→ **RECORDED INFORMATION**:
┄┄┄┄┄┄

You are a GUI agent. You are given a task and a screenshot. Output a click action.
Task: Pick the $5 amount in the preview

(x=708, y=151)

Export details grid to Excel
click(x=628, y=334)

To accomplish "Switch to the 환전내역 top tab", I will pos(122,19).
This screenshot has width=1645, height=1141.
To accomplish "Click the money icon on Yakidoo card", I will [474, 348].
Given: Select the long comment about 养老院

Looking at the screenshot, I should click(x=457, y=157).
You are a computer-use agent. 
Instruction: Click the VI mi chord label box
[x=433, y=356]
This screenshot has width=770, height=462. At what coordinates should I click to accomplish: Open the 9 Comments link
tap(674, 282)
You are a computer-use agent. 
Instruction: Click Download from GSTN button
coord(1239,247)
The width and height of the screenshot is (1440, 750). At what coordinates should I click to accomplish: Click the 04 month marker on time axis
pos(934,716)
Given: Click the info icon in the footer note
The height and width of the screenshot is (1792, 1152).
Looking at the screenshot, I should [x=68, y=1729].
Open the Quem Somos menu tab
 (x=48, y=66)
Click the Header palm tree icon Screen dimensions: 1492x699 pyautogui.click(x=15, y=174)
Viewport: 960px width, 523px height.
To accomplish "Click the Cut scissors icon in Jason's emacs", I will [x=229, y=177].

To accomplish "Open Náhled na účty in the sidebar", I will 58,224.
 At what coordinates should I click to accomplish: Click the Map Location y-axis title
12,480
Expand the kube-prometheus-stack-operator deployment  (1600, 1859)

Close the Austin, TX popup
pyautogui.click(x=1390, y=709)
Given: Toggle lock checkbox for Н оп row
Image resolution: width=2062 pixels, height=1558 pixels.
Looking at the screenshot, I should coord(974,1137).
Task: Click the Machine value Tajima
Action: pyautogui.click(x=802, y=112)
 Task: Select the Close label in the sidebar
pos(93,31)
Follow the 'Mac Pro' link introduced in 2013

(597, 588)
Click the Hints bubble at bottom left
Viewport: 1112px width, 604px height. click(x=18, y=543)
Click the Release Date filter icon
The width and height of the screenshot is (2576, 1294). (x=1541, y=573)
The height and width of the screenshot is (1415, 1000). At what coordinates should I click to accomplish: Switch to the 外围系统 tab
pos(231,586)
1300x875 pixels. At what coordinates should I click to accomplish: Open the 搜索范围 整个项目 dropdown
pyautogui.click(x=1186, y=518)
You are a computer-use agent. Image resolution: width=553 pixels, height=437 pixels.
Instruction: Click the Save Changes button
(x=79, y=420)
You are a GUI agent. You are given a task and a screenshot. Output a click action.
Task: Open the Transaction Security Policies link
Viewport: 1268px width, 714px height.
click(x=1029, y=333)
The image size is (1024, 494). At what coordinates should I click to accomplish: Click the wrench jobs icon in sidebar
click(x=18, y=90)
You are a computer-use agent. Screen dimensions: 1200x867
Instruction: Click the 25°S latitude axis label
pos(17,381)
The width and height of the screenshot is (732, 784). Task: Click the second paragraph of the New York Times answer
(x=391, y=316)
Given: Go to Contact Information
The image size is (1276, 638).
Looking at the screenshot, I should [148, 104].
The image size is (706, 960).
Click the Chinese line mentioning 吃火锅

┄┄┄┄┄┄

List each line of the data above that contains the word "will".

→ **OUTPUT OF THE EXERCISE**:
To accomplish "Switch to the 환전내역 top tab", I will pos(122,19).
To accomplish "Click the money icon on Yakidoo card", I will [474, 348].
To accomplish "Click the Cut scissors icon in Jason's emacs", I will [x=229, y=177].
To accomplish "Open Náhled na účty in the sidebar", I will 58,224.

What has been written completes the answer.